▶ Documento
──────

O projeto de hipoteca reversa, apresentado por legisladores da oposição seguidos por oficialistas, estabeleceria um contrato entre o dono da casa e uma instituição estatal. Com base no valor da propriedade e no cálculo da expectativa de vida do proprietário seriam fixados o período de pagamento e o valor mensal até o final de sua vida. O aposentado continuaria morando em sua casa até morrer, e quando isso ocorrer seus herdeiros poderiam pagar a quantia entregue ao beneficiário para recuperar o imóvel ou entregá-lo para quitar a dívida.
Segundo os especialistas, devido à realidade chilena, a implantação dessa iniciativa criaria “uma nova carga psicológica sobre os idosos”, que devem viver seus últimos anos com uma pensão precária e cheios de dívidas. O atual sistema de previdência social chileno é de capitalização individual e foi instaurado em 1981 pela ditadura militar do general Augusto Pinochet (1973-1990). Funciona com a retenção de 10% do salário dos trabalhadores, destinado a uma conta-poupança gerida por entidades privadas conhecidas como Administradoras de Fundos de Pensões (AFP).
Esses fundos são transformados em ativos de ações das principais empresas e dos principais bancos do país ou estrangeiros, para que renda e gere lucro por meio de negócios especulativos. Até agora, segundo a não governamental Fundação Sol, foram obtidos mais de US$ 5,8 bilhões em ganhos com esse lucrativo negócio. Paralelamente, segundo essa instituição de referência em estudos trabalhistas e educacionais, nove em cada dez aposentados recebem menos de US$ 230 como pensão, o que equivale a 66% do salário mínimo no Chile, que é de US$ 373.
Antes da reforma, funcionava o sistema de divisão, um modelo solidário que maneja os recursos em um fundo comum para que depois o Estado garanta pensões dignas. “Naquela época, diziam que o novo sistema seria maravilhoso. Eu chegava do exílio na Dinamarca e não tinha muita ideia do que se tratava”, contou à IPS Marianela Zambrano, irmã de Nuvia. “Agora sei que se trata do roubo do século, um roubo asqueroso, uma injustiça”, ressaltou.
Essa professora de inglês de 62 anos, e mais de 30 trabalhados, recebe hoje pensão mensal de US$ 334. Só com o aluguel de sua casa, gasta US$ 186 por mês. “As pensões não dão para viver, melhor darem um veneno, porque você morre de fome”, afirmou Zambrano, com raiva e dor.
Atualmente, apenas um punhado de países tem um sistema de aposentadoria semelhante ao chileno: República Dominicana, Israel, Nigéria, Maldivas, Malawi, Kosovo e Austrália, embora este último garanta para grande parte de seus idosos uma pensão básica de US$ 1 mil.

──────

▶ Dados fornecidos
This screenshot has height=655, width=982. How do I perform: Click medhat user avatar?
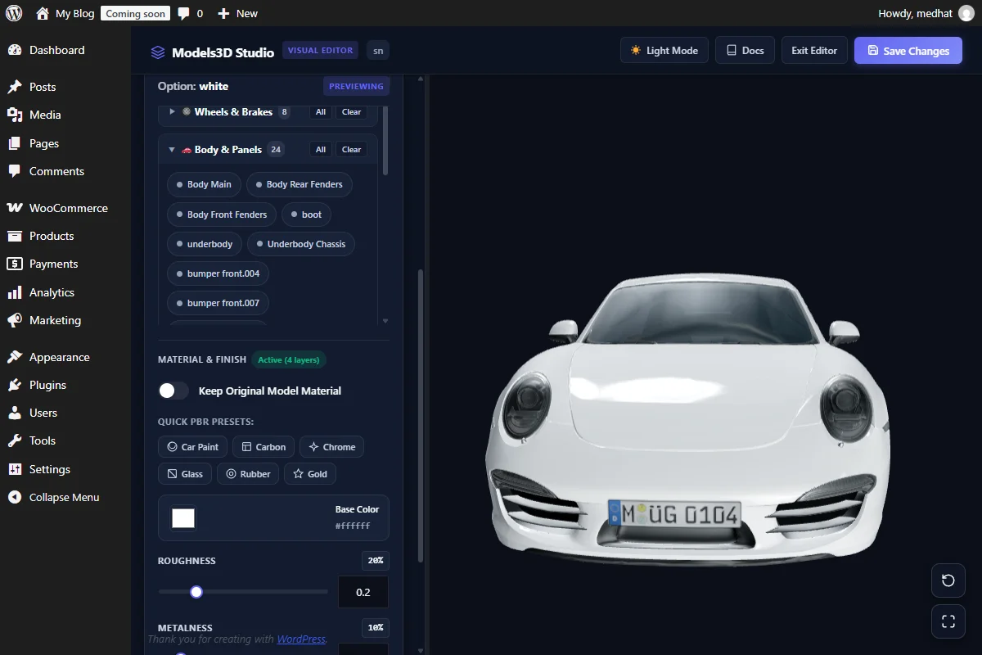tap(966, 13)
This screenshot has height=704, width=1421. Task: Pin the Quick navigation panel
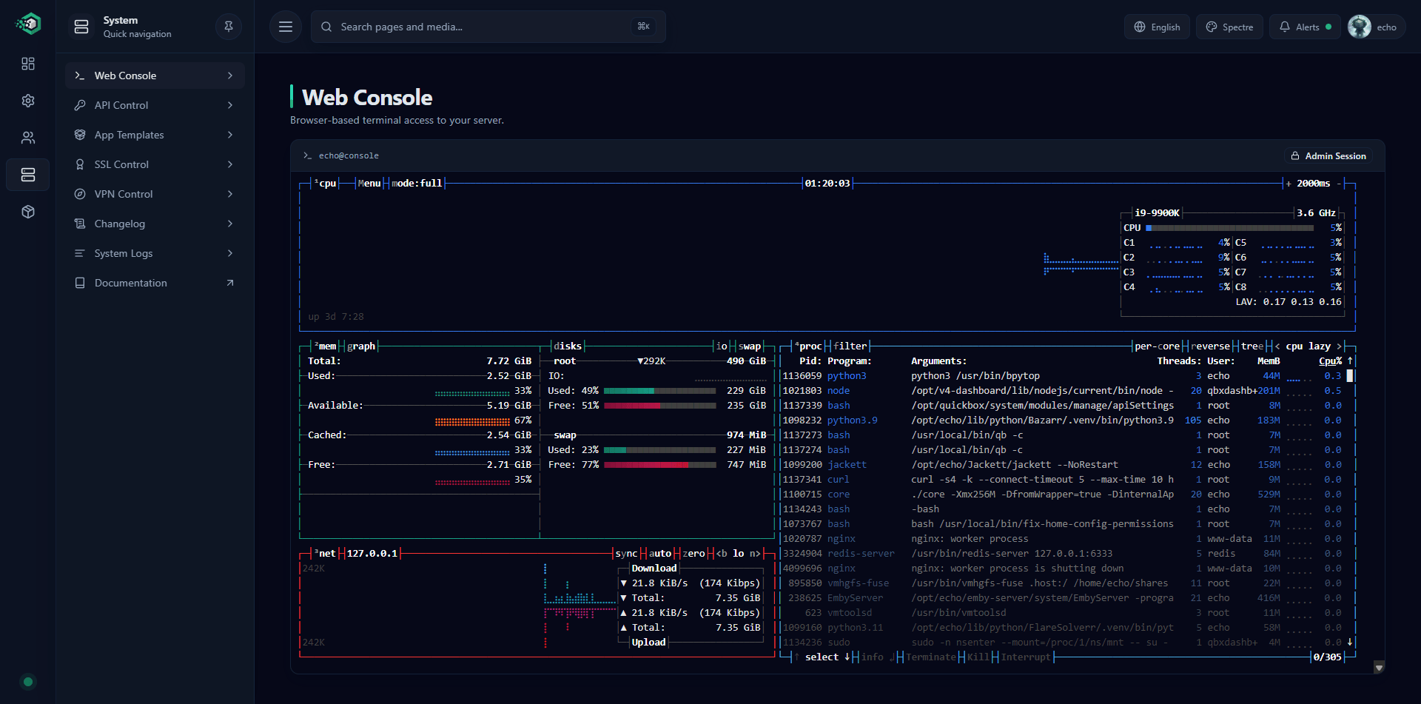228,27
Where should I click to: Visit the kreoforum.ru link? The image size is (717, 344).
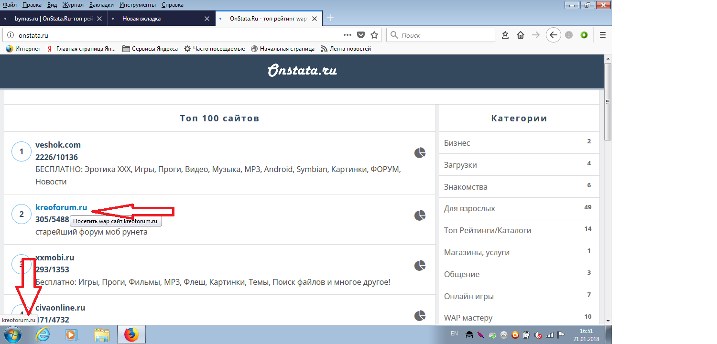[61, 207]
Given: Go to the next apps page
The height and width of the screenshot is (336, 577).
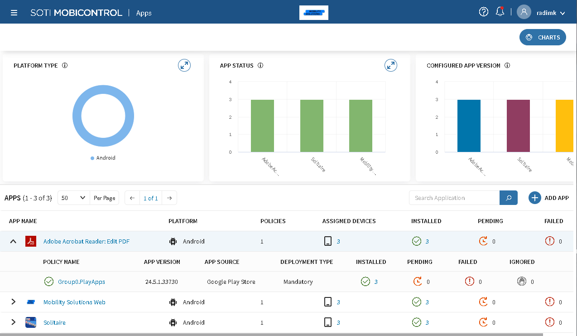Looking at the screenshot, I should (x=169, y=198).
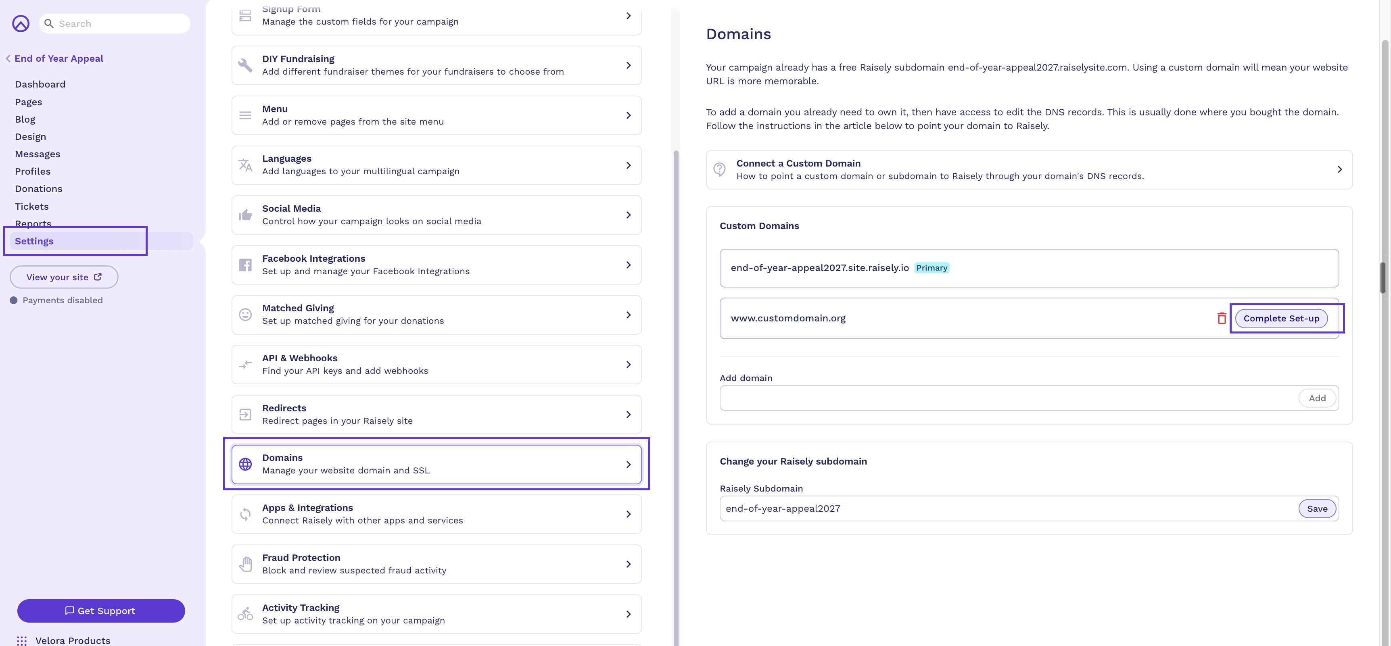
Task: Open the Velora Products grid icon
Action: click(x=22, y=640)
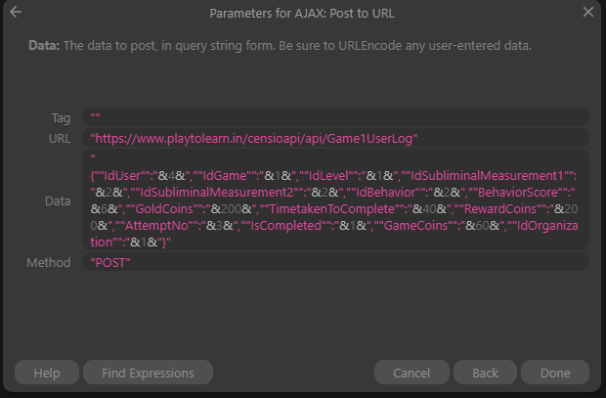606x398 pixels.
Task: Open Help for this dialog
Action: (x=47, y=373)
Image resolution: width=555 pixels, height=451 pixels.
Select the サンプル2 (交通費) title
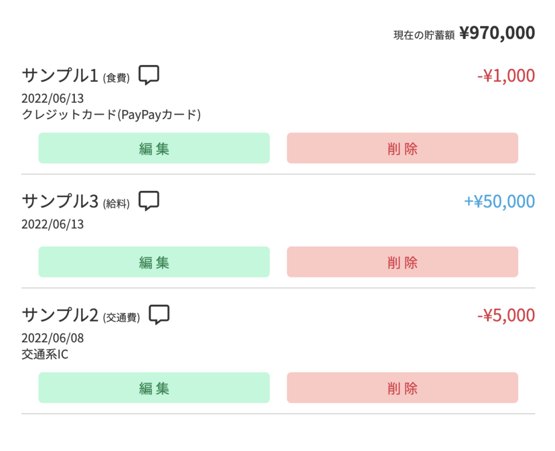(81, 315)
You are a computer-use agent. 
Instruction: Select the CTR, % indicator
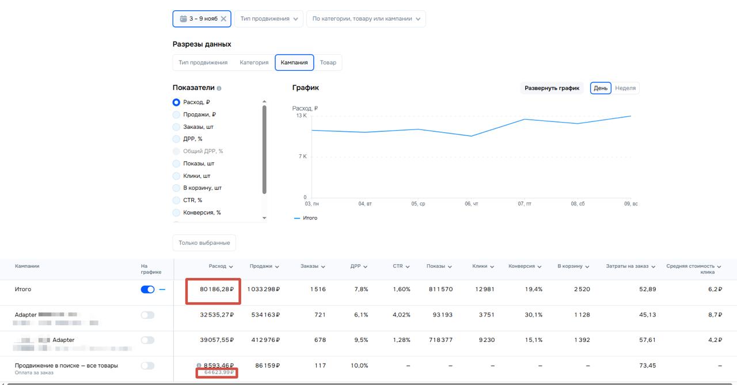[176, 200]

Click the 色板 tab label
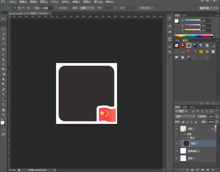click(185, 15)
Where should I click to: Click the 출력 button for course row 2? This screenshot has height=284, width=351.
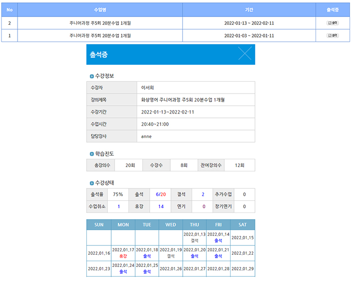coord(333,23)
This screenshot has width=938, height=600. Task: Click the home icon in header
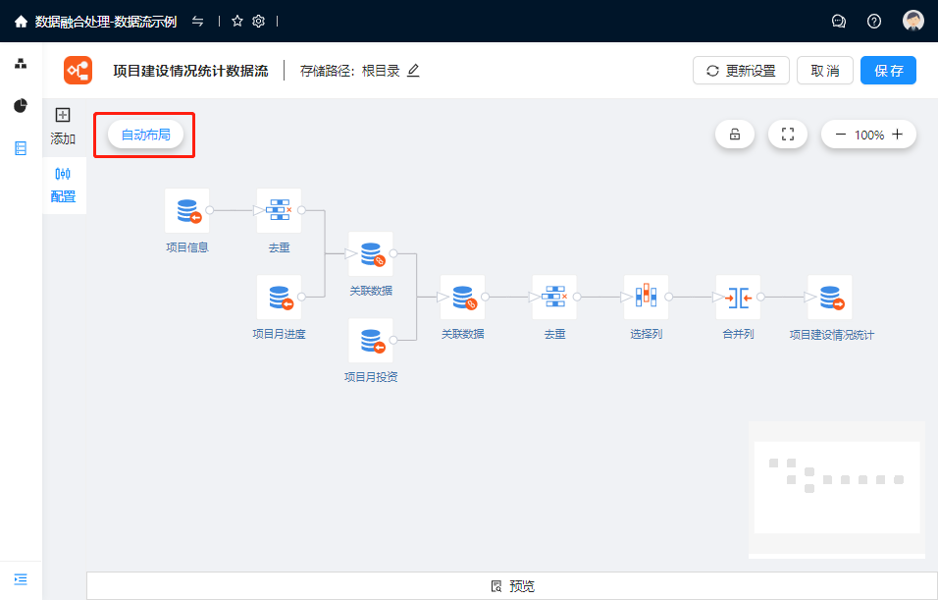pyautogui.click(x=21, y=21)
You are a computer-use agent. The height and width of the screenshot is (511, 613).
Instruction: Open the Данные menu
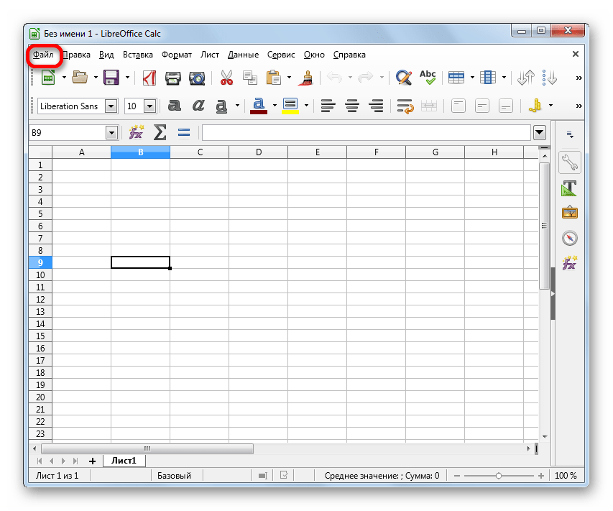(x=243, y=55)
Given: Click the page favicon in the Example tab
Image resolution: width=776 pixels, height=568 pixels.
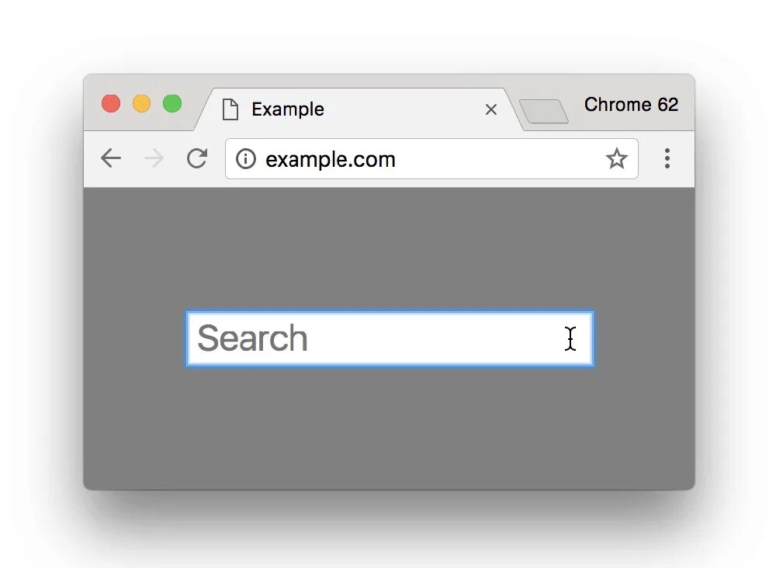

──────

▶ Tarefas a realizar
a - Liste todos os países que, segundo o texto sobre a previdência chilena, têm um sistema de aposentadoria semelhante ao do Chile.
b - De acordo com o texto sobre a previdência chilena, em que ano foi instaurado o atual sistema de previdência social do Chile?
c - Retome o texto sobre a previdência chilena a partir do ponto em que ele termina.

▶ Resultados finais
a - República Dominicana, Israel, Nigéria, Maldivas, Malawi, Kosovo e Austrália.

b - Em 1981.

c -
Entre os vizinhos do Chile, a Argentina transformou em 2008 seu sistema misto em outro único, público, solidário e de divisão, denominado Sistema Integrado Provisional Argentino. O Uruguai, no entanto, possui modelo misto, onde convive o sistema de divisão com outro de capitalização individual, modificado em 2005 mediante reformas trabalhistas que aumentaram os salários e deram protagonismo aos sindicatos.
No Chile, o sistema, instaurado pela ditadura em 1981, opera sem mudanças há 35 anos e os governos democráticos que se sucederam desde 1990 não mostraram intenção de impulsionar sua reforma estrutural. Os governos de centro-esquerda, o atual da socialista Michelle Bachelet e o de seu antecessor, o direitista Sebastián Piñera (2010-2014), só introduziram medidas para apoiar os excluídos das AFP.
“Esse sistema tem um tremendo êxito em um objetivo: financiar a economia, injetar capital fresco para capitalizar empresas ou grupos econômicos”, explicou à IPS o economista Gonzalo Durán, da Fundação Sol.
No Chile, de 17,5 milhões de habitantes, as mulheres se aposentam aos 60 anos, e os homens aos 65. Mas, na prática, homens e mulheres trabalham ativamente até, pelo menos, os 70 anos. E as seguradoras estabelecem a expectativa de vida por meio de uma tabela de mortalidade que varia entre outros, segundo o gênero.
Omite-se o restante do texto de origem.